Fixed-length file format not supported
Fixed-length character file formats—for example, where each column has a fixed width of 10 characters—are not supported today.
If you encounter the restrictions from using PolyBase, considers changing the data extract process to address those limitations. This could be formatting the dates to PolyBase supported format, transforming JSON files to text files, etc. If the option is not possible, then your option is to use any one of the methods in the next section.
Using Control-node and single-client gated load methods
In the Architecture section we mentioned that all incoming connections go through the Control node. Although you can increase and decrease the number of compute resources, there is only a single Control node. And as mentioned earlier, one reason why PolyBase provides a superior load rate is that PolyBase data transfer is not limited by the Control node. But if using PolyBase is not currently an option, the following technologies and methods can be used for loading into SQL Data Warehouse:
For these load methods, the bottleneck is on the client machine and the single Control node. Each load uses a single core on the client machine and only accesses the single Control node. Therefore, the load does not scale if you increase DWUs for an SQL Data Warehouse instance.
Note You can, however, increase load throughput if you add parallel loads into either the same table or different tables.
Using multiple client concurrent executions should improve your load throughput – to a point. The number of parallel loads no longer improves your throughput when the maximum capacity of the Control node is reached.
Best practices and considerations for single-client gated load methods
Consider the following when using BCP, SQLBulkCopy or other Control-node and client-gated loading methods:
- Issue multiple threads into different tables to improve throughput. SQL DW does not support loading multiple threads into the same table since it requires exclusive lock.
- Include retry logic.
- Don’t specify the batch size with Control-node gated methods. The goal is to load all or nothing so that the retry logic will restart the load. If you designate a batch size and the load encounters failure (for example, network or database not available), you may need to add more logic to restart from the last successful commit.

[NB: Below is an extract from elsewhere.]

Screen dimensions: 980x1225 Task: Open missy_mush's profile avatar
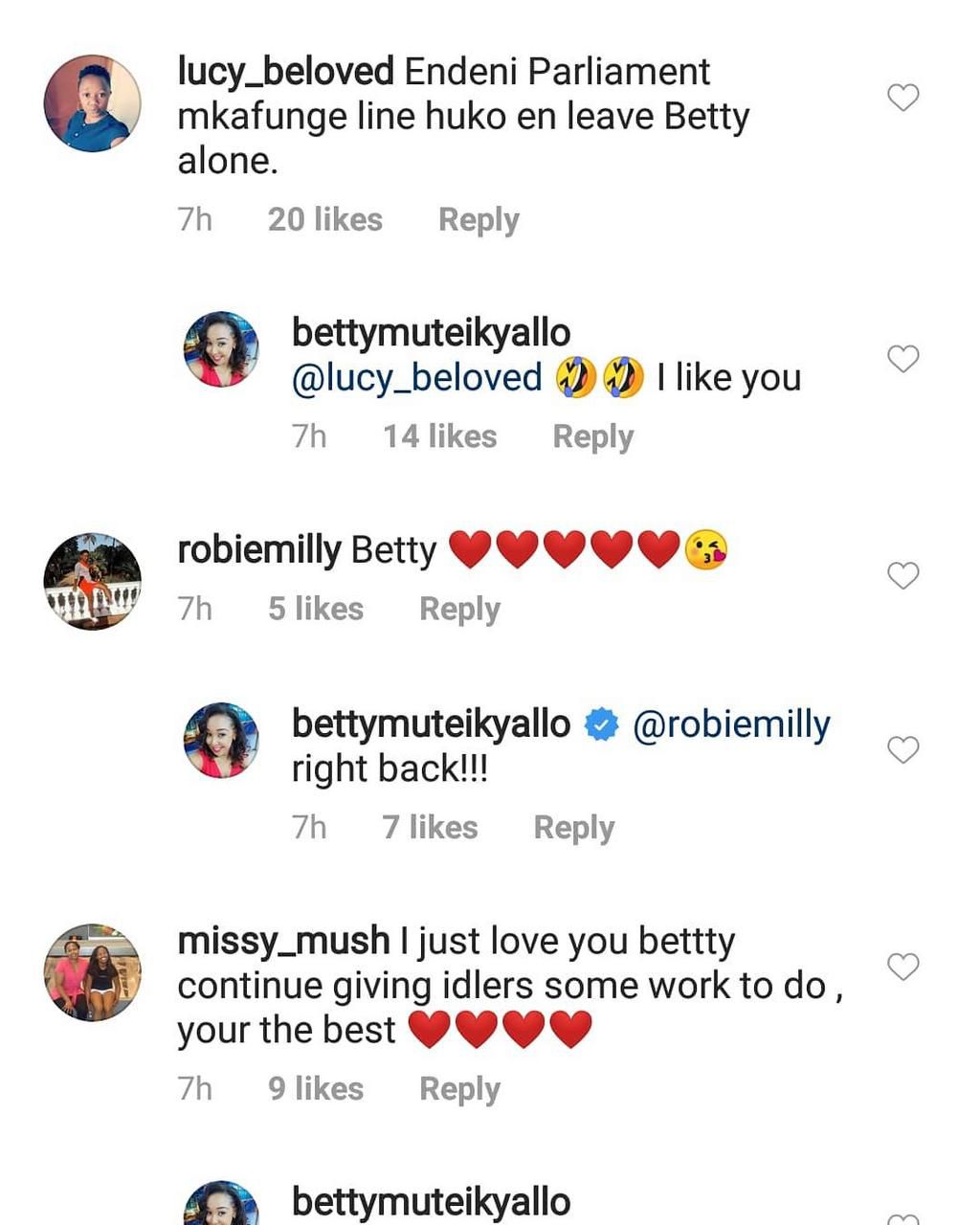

Comparing load method performance characteristics
The following table details the results for PolyBase options and non-PolyBase options BCP and SQLBulkCopy.
Table 2. SQL Data Warehouse performance testing results
As you can see, the PolyBase method are significantly fastest compared to BCP and SQLBulkCopy Control-node client gated load methods. If PolyBase is not an option, however, BCP provides the next best load rate.
Regarding increase throughput as you add more threads, (the third row in the chart), keep in mind that SQL Data Warehouse supports up to 128 concurrent queries/loads. It is unlikely that you can load 128 threads in parallel as resource contention will develop. Take the time to balance your load throughput and concurrency for the best matrix to meet your ingestion SLA and user query experience. For more information about concurrency, see Concurrency and workload management in SQL Data Warehouse.
SQL DW provides many options to load data as we discussed in this article. Each method has its own advantages and disadvantages. It’s easy to “lift and shift” your existing SSIS packages, BCP scripts and other Control-node client gated methods to mitigate migration effort. However, if you require higher speeds for data ingestion, consider rewriting your processes to take advantage of PolyBase with its high throughput, highly scalable loading methodology.